Internship with Conformal Systems


Almost six months ago I saw a blog post regarding bitcoin internships and I was really excited for the opportunity, so I applied right away and was lucky enough to get selected. Since then, it has been a tremendous learning opportunity and thanks to the kind and helpful mentors at Conformal, I was able to pickup a lot things and put them to use in the project. Also, thanks to my fellow interns, I was able to get up to speed even though our schedules were different.

I started off with only a basic knowledge of both Bitcoin and Go. Most of my previous experience with Bitcoin was from a payment backend I had added to django-merchant. To get a better understanding, I tried to work with btcwire, which is at the lowest layer in the btcd suite. I started off with a small BIP implementation for specifying user agents. Then I was able to dig deeper and add support for Alert messages.

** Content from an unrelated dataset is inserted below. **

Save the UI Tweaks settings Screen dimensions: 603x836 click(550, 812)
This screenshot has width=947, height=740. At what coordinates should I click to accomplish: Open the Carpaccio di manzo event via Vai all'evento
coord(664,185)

Next, I started working on the main project which is btcsim. I came across some issues with interrupt and I tried to debug and fix them. During this process I reported issues with btcd and btcwallet related to clean shutdown and tried to figure out and provide a patch whenever I could. Thanks to the documentation and readability of both the packages, it was a breeze to find out the issue and draft a patch.

To make it easier to monkey-test interrupts with long running processes like btcsim, btcd and btcwallet I wrote a small util called annyong. Annyong loves to annoy processes by interrupting them and seeing if they break.

To describe btcsim in brief, it's a simulation test driver which simulates growth of the blockchain in relation to the block size. A node is launched first, which serves as a common node for all agents called Actors. Then a miner node is added as it's peer and mining begins. The input is read from a CSV and the blocks are generated according to it. This helps us find out stats like average number of transactions per second, maximum number of transactions per block, especially at large block sizes by using a high -blockmaxsize parameter.

After working on btcsim for a bit we were able to get transaction simulations between actors working. We found an issue where some transactions went missing as they were created and available in the node mempool, but absent from the miner mempool. After debugging using the trace logger in btcd, we found that it was because of a bug in the rate limiter and were able to put together a temporary patch.

Coming back to btcsim, we were able to speed up the transaction rate by using CreateRawTransaction in place of SendToAddress as the latter takes time to calculates fees and does other things which were not necessary. This also helped later in achieving the desired UTXO count.

For matching the block height vs transaction count as per the given input curve, we control the mining using the miner RPC client such that it only mines when there are enough transactions in the mempool. Transactions are randomly generated between actors by passing around addresses among each other. The transaction input was earlier fetched using the API call ListUnspent but since all the actors are under our control, we can simply keep track of the UTXOs ourselves. This is done by listening to block notifications and fetching the transactions involved, finding the owner and queueing the outputs. Using this we were further able to speed up the simulation.

The last piece in the puzzle was to make sure we have enough UTXOs to generate very large (~32MB) block sizes . I was able to achieve this by making some calculations based no available UTXOs, finding how many are required and generating transactions within the same actor such that the outputs are split into smaller and smaller pieces and we end up with the required number of UTXOs. Unfortunately with my limited hardware, I was only able to reach a maximum of around 1,15,000 transactions per block and a maximum of 22MB block size. Also, there is an issue because of which the simulation gets jammed after a time. To make all such future issues reproducible without going through hoops, I'm working on adding unit tests and making the system more predictable.

I was also able to get a part of the simulation working with bitcoind but the lack of websocket notifications makes it difficult to integrate it with the current implementation. It'd be great to have btcsim work with bitcoind as it would provide us with insight into the different implementations.

So in retrospect, it has been a wonderful experience and a great opportunity to explore bitcoin in detail. I've also come to like the simplicity of Go and would love to continue working on both these technologies.

Once again I'd like to thank Conformal Systems for giving me this opportunity.